6. Has an active autoimmune disease that has required systemic treatment in past 3 months
(i.e. with use of disease modifying agents, corticosteroids or immunosuppressive
drugs). Replacement therapy (e.g., thyroxine, insulin, or physiologic corticosteroid
replacement therapy for adrenal or pituitary insufficiency, etc.) is not considered a
form of systemic treatment. Patients with Sjogren's syndrome will not be excluded from
the study. In addition patients that experienced a Grade 2 or higher immune-related
AE's on treatment with immunotherapy will be excluded from the study.

7. Has evidence of interstitial lung disease.

8. Has a history of (non-infectious) pneumonitis that required steroid treatment or has
active pneumonitis. Pneumonitis includes acute interstitial pneumonitis, pneumonitis
and idiopathic pneumonia syndrome.

9. Active infection, requiring systemic therapy.

10. Has received a live vaccine within 30 days of planned start of study therapy. Note:
The killed virus vaccines used for seasonal influenza vaccines for injection are
allowed; however intranasal influenza vaccines (e.g. FluMist®) are live attenuated
vaccines and are not allowed.

11. Major surgery (excluding minor procedures, e.g. placement of vascular access) from
which the patient has not yet recovered.

12. At high medical risk because of severe or uncontrolled non-malignant systemic disease
including active uncontrolled infection, active bleeding diathesis.

13. Known to be serologically positive for hepatitis B, hepatitis C or human
immunodeficiency virus (HIV). Screening for chronic conditions is not required.

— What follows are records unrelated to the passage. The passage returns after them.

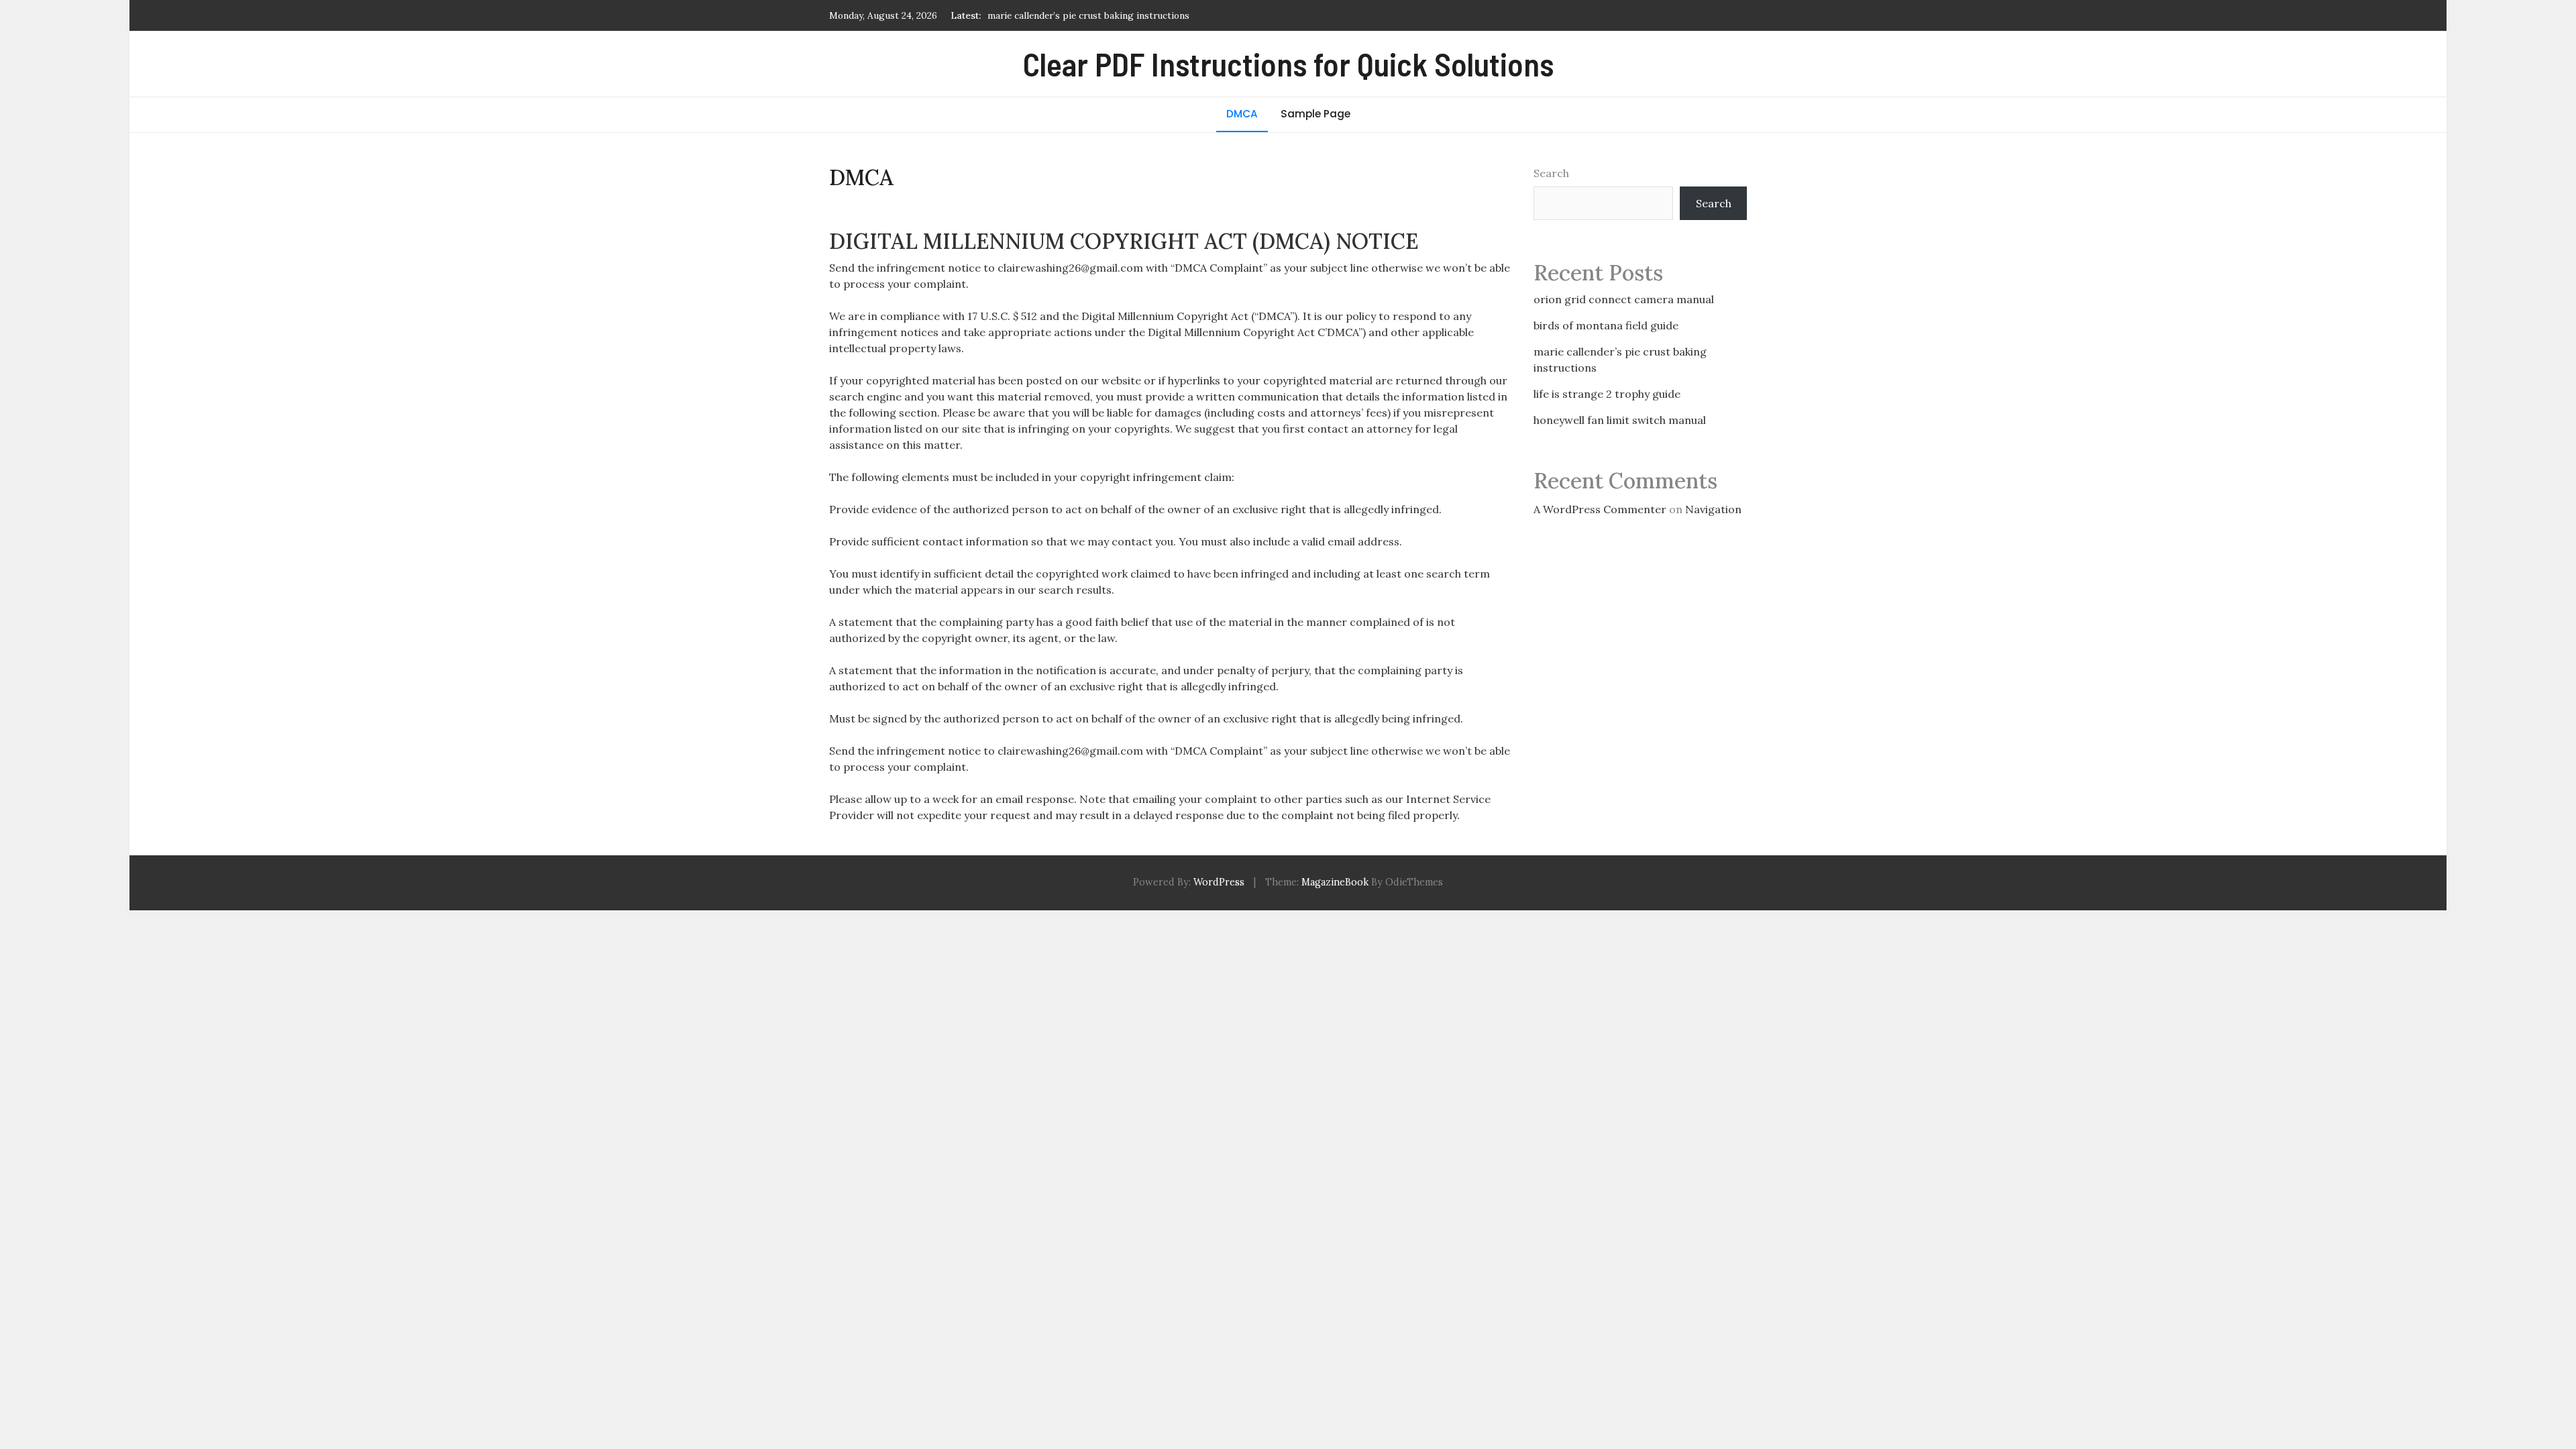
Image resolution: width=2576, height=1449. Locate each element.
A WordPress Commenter (1600, 509)
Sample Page (1315, 114)
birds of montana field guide (1606, 325)
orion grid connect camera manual (1624, 299)
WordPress (1218, 882)
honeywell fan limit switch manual (1620, 420)
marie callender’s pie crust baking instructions (1088, 15)
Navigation (1713, 509)
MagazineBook (1334, 882)
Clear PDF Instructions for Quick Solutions (1288, 63)
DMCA (1242, 114)
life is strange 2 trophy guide (1607, 393)
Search (1551, 173)
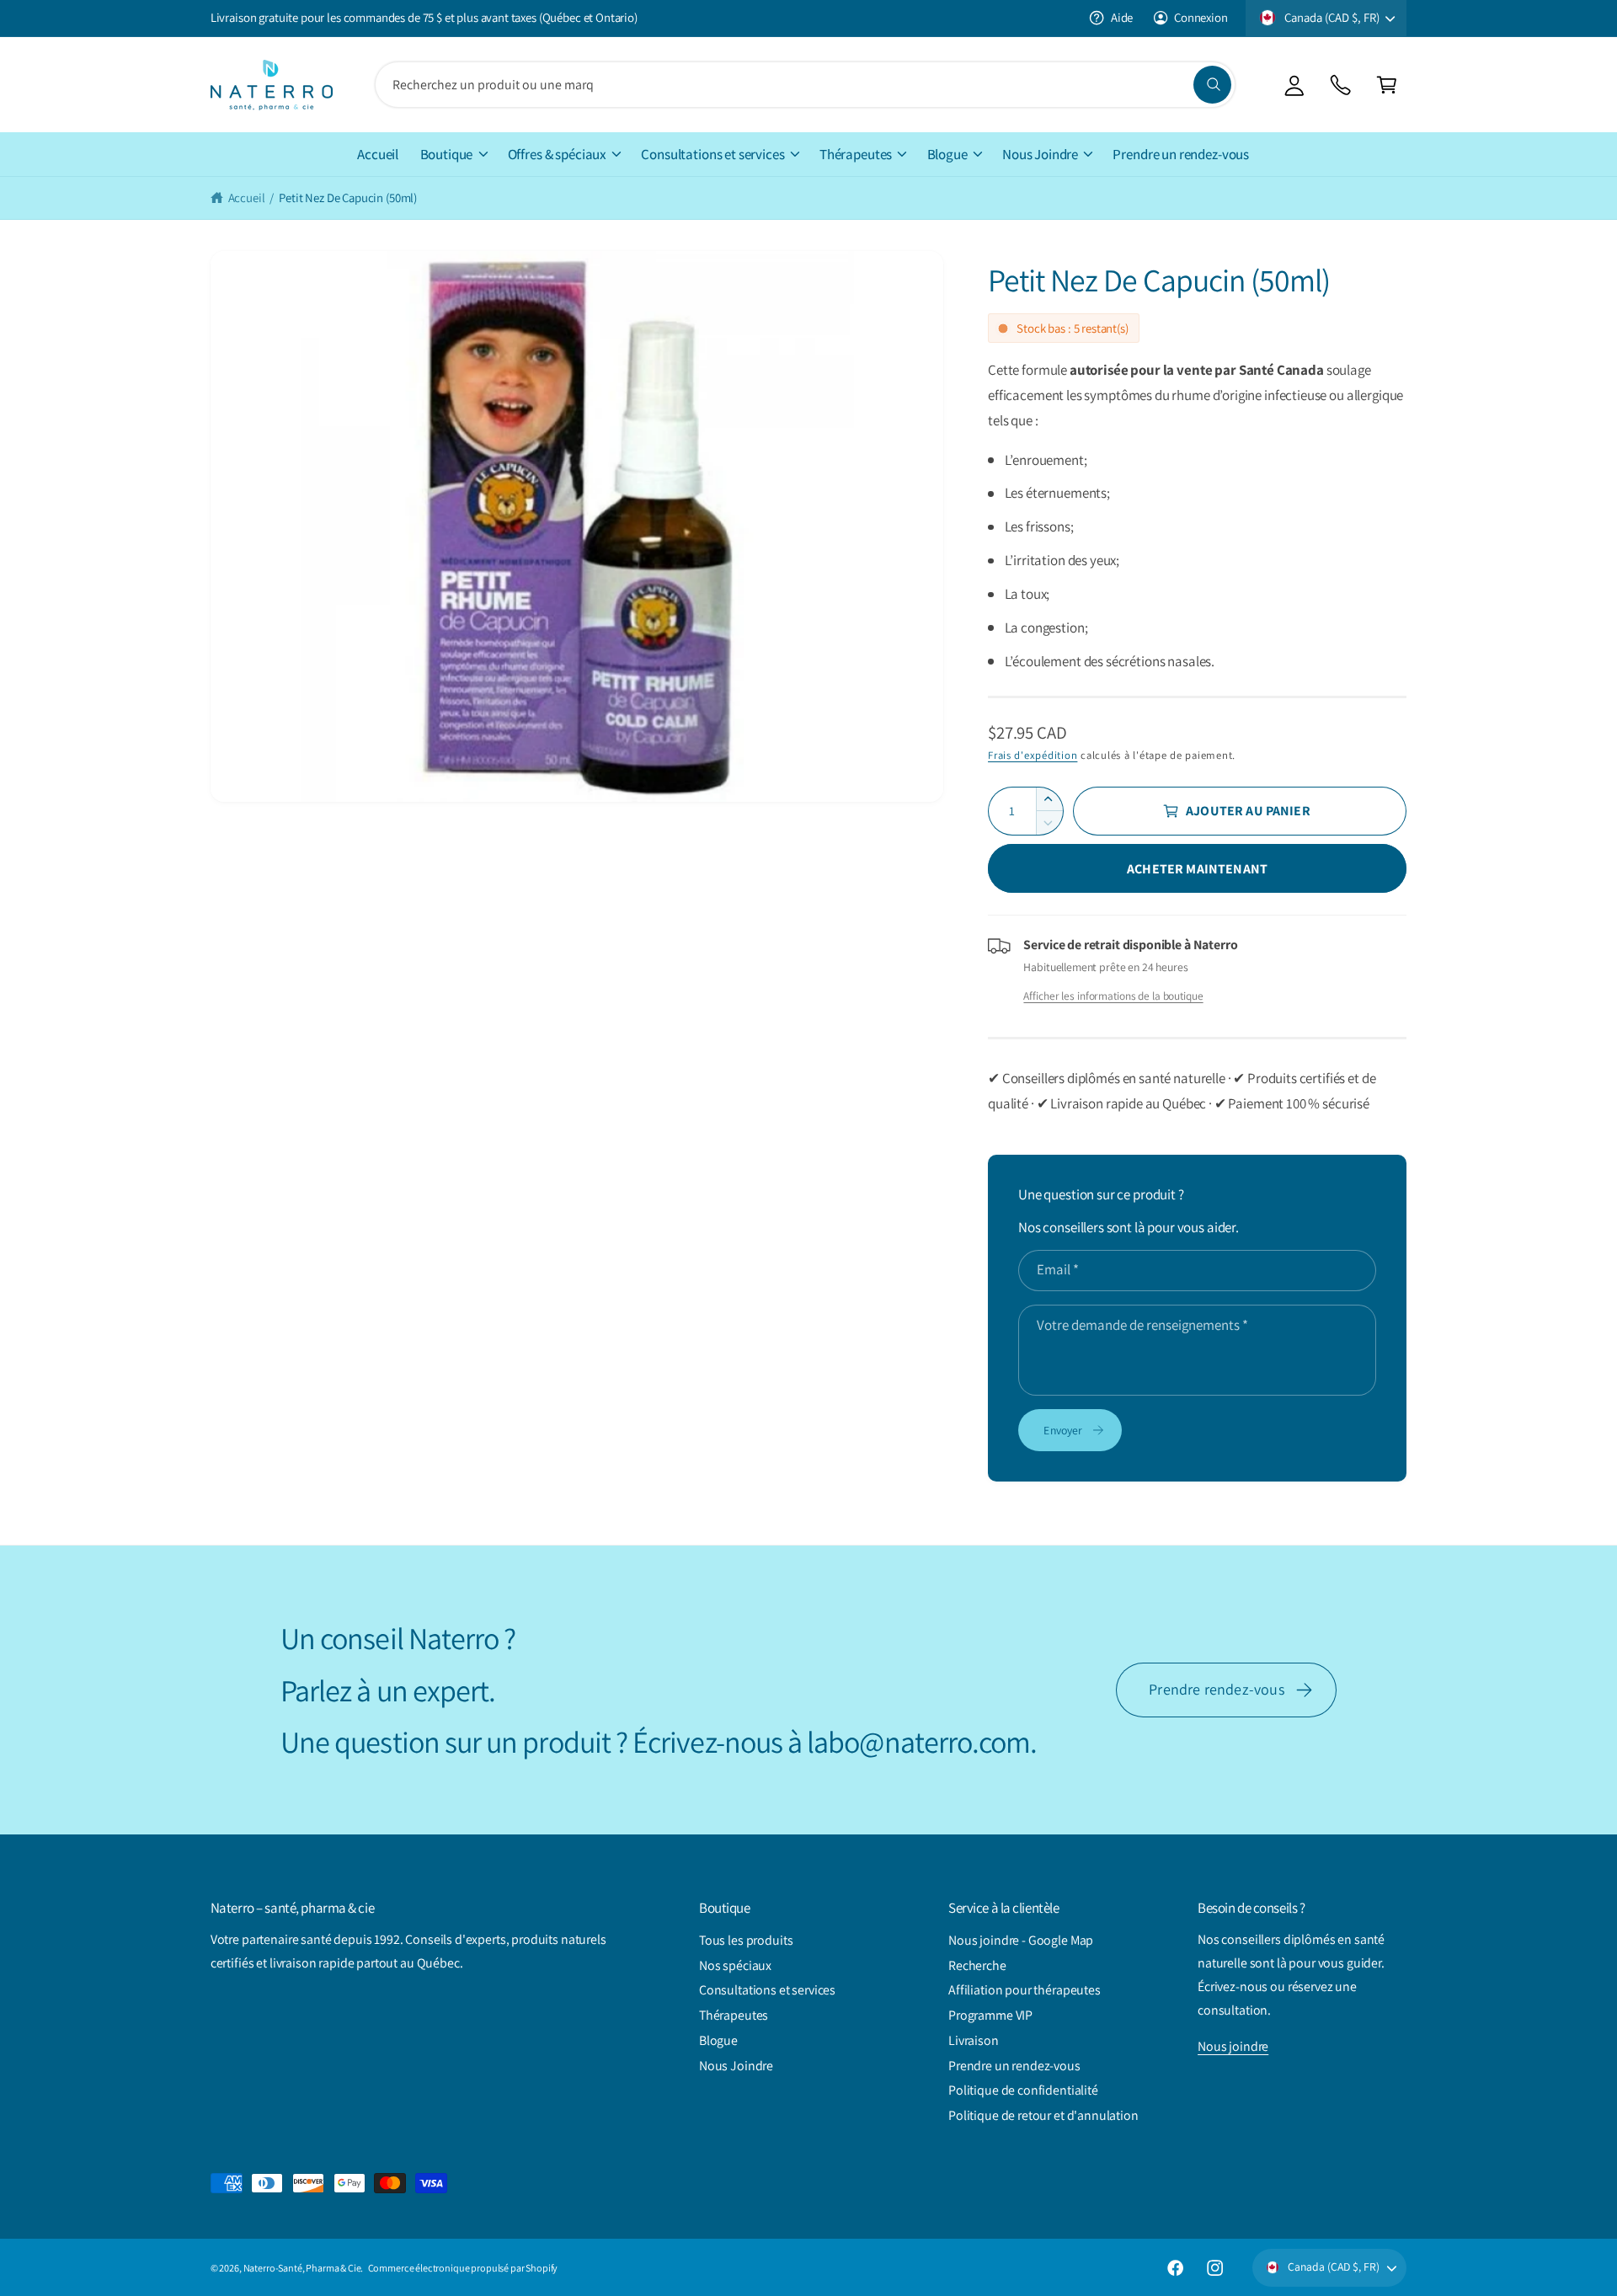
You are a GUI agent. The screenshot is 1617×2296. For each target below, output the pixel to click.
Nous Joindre (1040, 154)
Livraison (973, 2040)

14. Any of the following cardiac criteria:

- Mean resting corrected QT interval (QTc) > 470 msec obtained from 3 consecutive
electrocardiograms (ECGs) within 5 minutes of each other.

- Any clinically significant abnormalities in rhythm, conduction or morphology of
resting ECG, e.g. complete left bundle branch block, third degree heart block.

- Any factors that increase the risk of QTc prolongation or risk of arrhythmic
events, such as heart failure, hypokalaemia, congenital long QT syndrome, family
history of long QT syndrome or unexplained sudden death under 40 years of age or
any concomitant medication known to prolong the QT interval

- Experience of any of the following procedures or conditions in the preceding 6
months: coronary artery bypass graft, angioplasty, vascular stent, myocardial
infarction, angina pectoris, congestive heart failure New York Heart Association
[NYHA Grade 2 (refer to Appendix 4)]

- Uncontrolled hypertension - Systolic BP >160mmHg and/or diastolic BP >100mmHg

- Left ventricular ejection fraction (LVEF) below institutional lower limit of
normal.

15. History of hypersensitivity to active or inactive excipients of guadecitabine or
pembrolizumab or drugs with a similar chemical structure or class to either agent.

16. Is a participant or plans to participate in another interventional clinical trial,
whilst taking part in this Phase I study of guadecitabine and pembrolizumab.
Participation in an observational trial would be acceptable.

17. Any other condition which in the Investigator's opinion would not make the patient a
good candidate for the clinical trial.